▸ **What you should do**
Lines with the word "agent" are the answer; copy each of them from the data below.

START Material for the task

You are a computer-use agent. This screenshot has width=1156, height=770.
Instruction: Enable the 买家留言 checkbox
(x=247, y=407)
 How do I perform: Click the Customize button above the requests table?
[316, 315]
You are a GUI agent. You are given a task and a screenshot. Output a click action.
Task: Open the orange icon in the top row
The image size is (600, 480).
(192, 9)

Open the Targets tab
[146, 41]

END Material for the task
START Material for the task

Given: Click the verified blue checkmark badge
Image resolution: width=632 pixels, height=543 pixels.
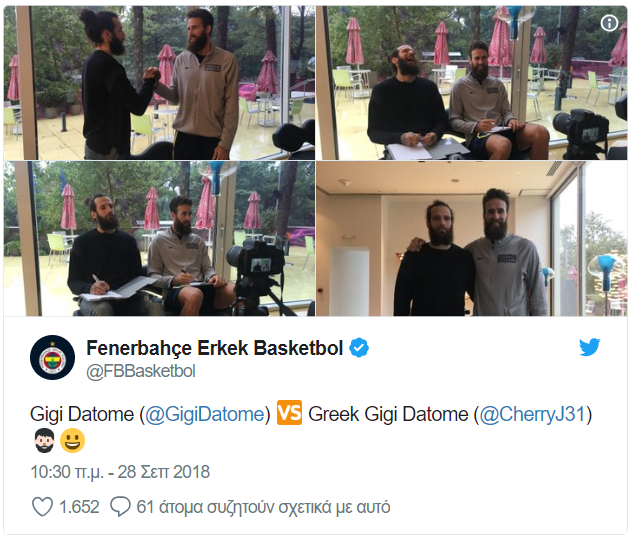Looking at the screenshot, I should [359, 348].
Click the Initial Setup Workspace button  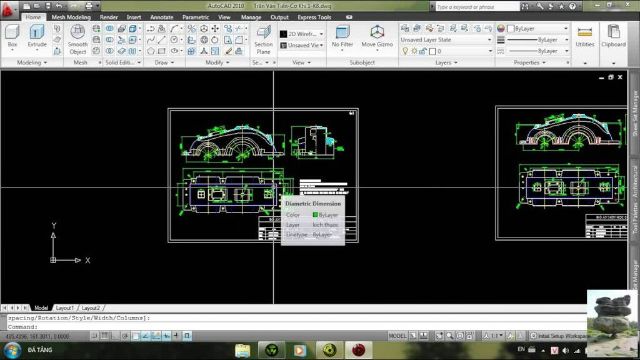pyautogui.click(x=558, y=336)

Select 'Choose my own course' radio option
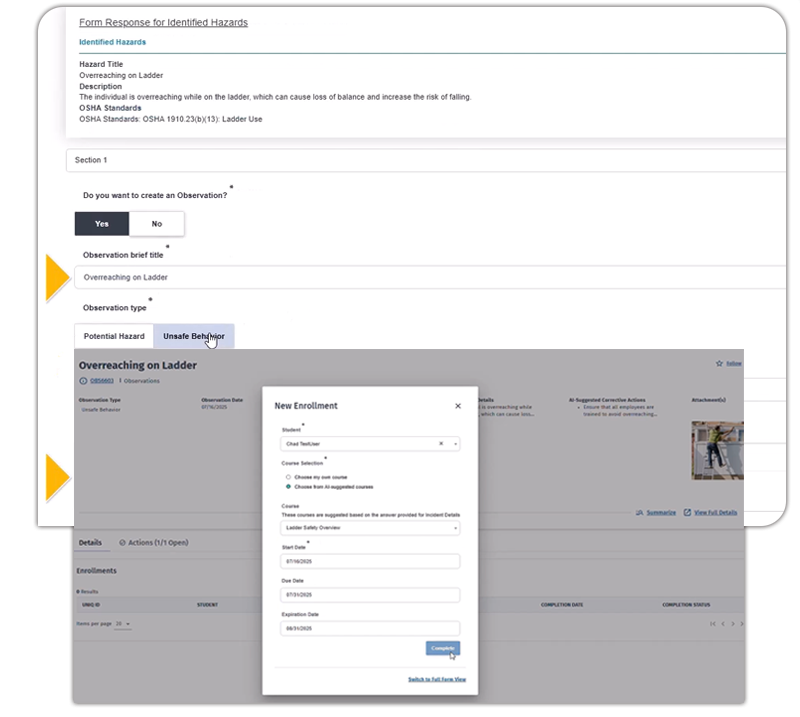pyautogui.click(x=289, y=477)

END Material for the task

▸ **The completed task**
You are a computer-use agent. This screenshot has width=1156, height=770.
You are a GUI agent. You are given a task and a screenshot. Output a click action.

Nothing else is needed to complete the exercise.